Where the line containing "Viewport: 634px width, 628px" appears in the entries below, begin there and output every line through the last, exactly, minus the pictures.
Recorded data section start
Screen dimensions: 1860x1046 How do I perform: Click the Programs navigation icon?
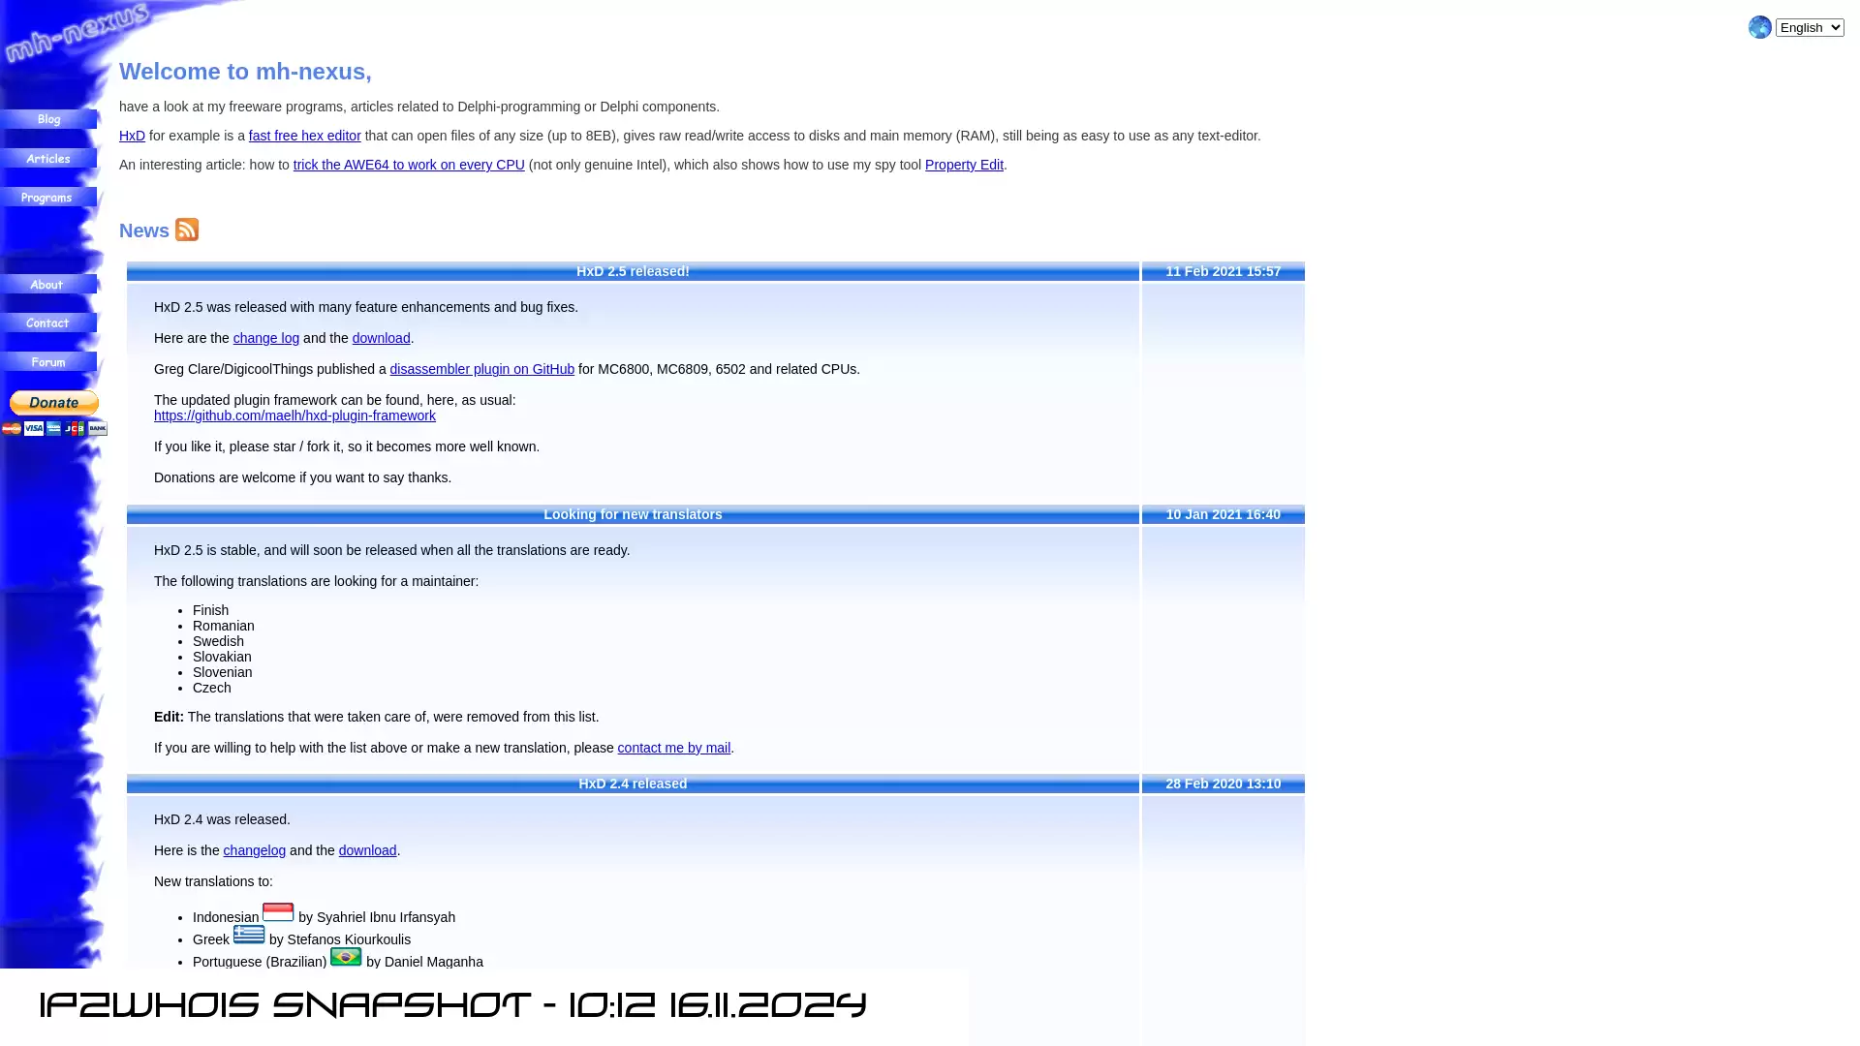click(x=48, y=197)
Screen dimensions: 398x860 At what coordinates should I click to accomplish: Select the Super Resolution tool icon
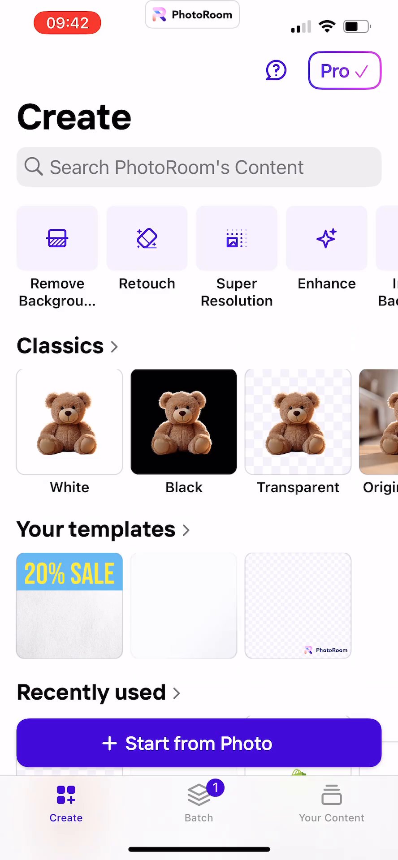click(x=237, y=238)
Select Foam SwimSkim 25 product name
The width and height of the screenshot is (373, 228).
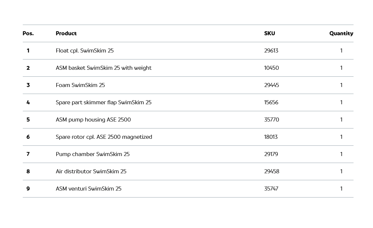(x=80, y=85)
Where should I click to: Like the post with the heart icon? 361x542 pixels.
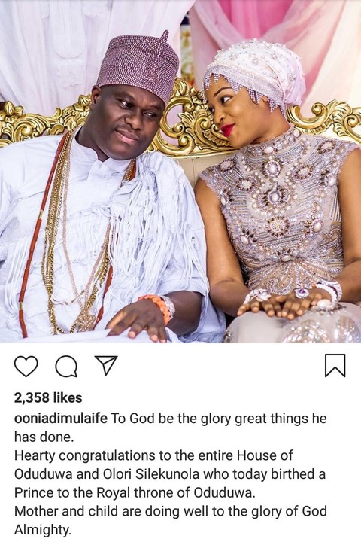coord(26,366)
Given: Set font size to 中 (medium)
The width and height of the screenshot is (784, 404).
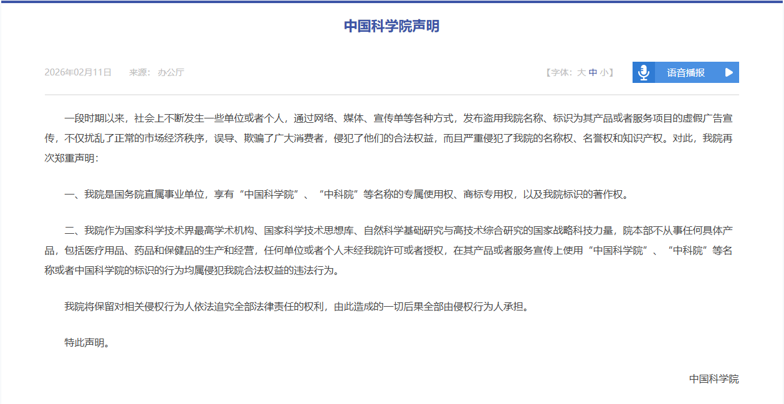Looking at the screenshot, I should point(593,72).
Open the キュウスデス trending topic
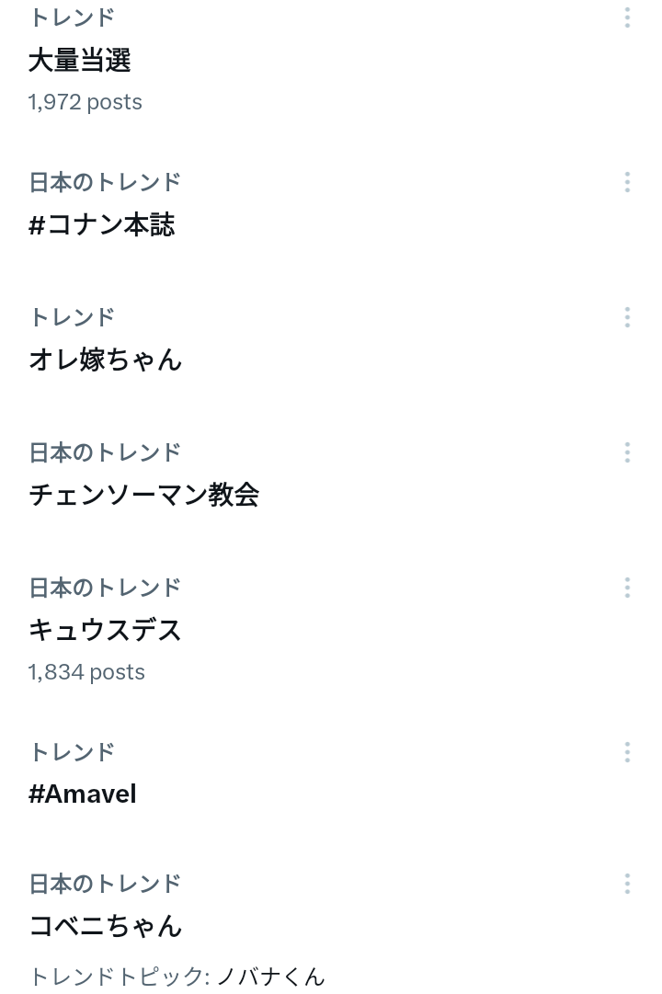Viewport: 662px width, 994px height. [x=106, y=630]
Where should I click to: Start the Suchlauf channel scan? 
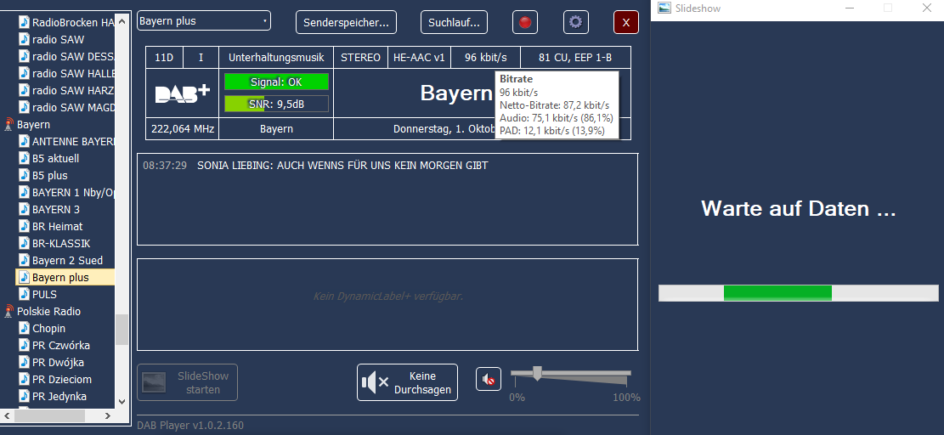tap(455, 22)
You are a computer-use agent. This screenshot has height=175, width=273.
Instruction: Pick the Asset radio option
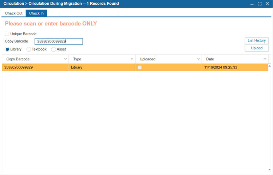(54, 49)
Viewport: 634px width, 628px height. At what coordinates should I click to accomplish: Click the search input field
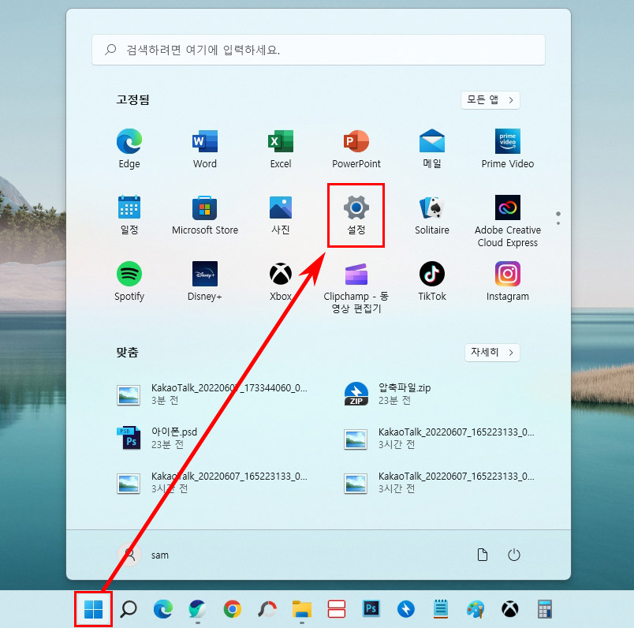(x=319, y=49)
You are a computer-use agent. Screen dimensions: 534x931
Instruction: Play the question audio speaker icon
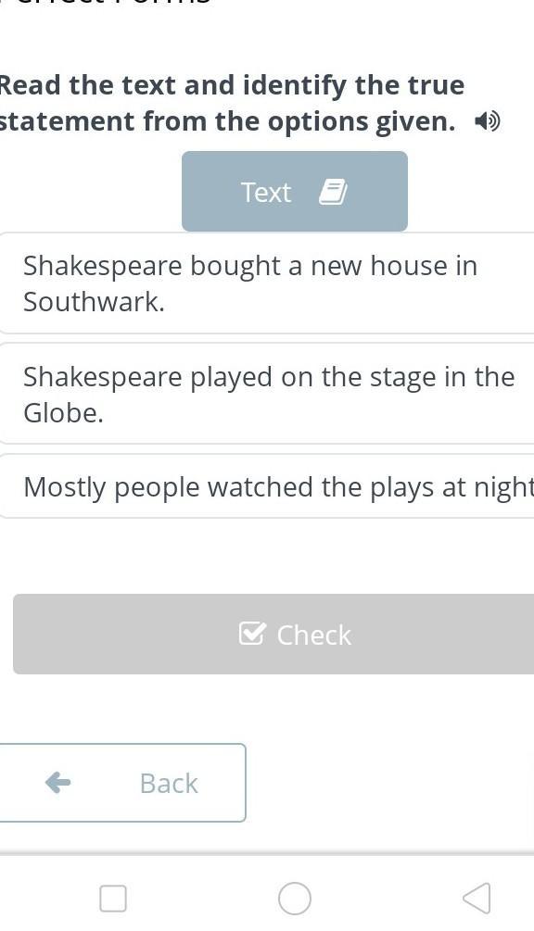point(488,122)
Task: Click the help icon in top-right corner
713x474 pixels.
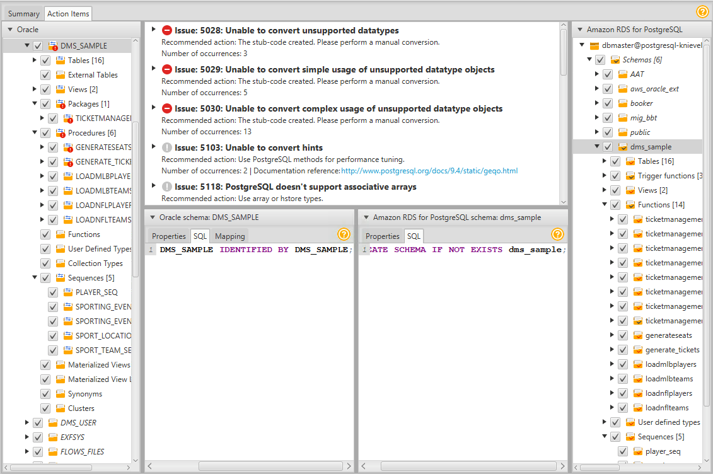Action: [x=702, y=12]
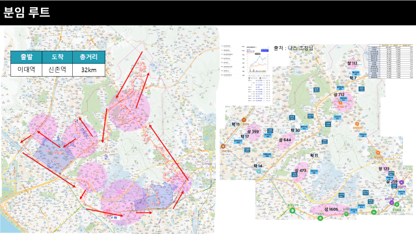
Recorded data section end
→ **Answer**:
Viewport: 634px width, 628px height. At what coordinates should I click to accomplish: Click the search input field
(x=319, y=49)
You are a computer-use agent. Screen dimensions: 534x931
Instruction: Play the question audio speaker icon
point(488,122)
Task: Click the help icon in top-right corner
713x474 pixels.
Action: [x=702, y=12]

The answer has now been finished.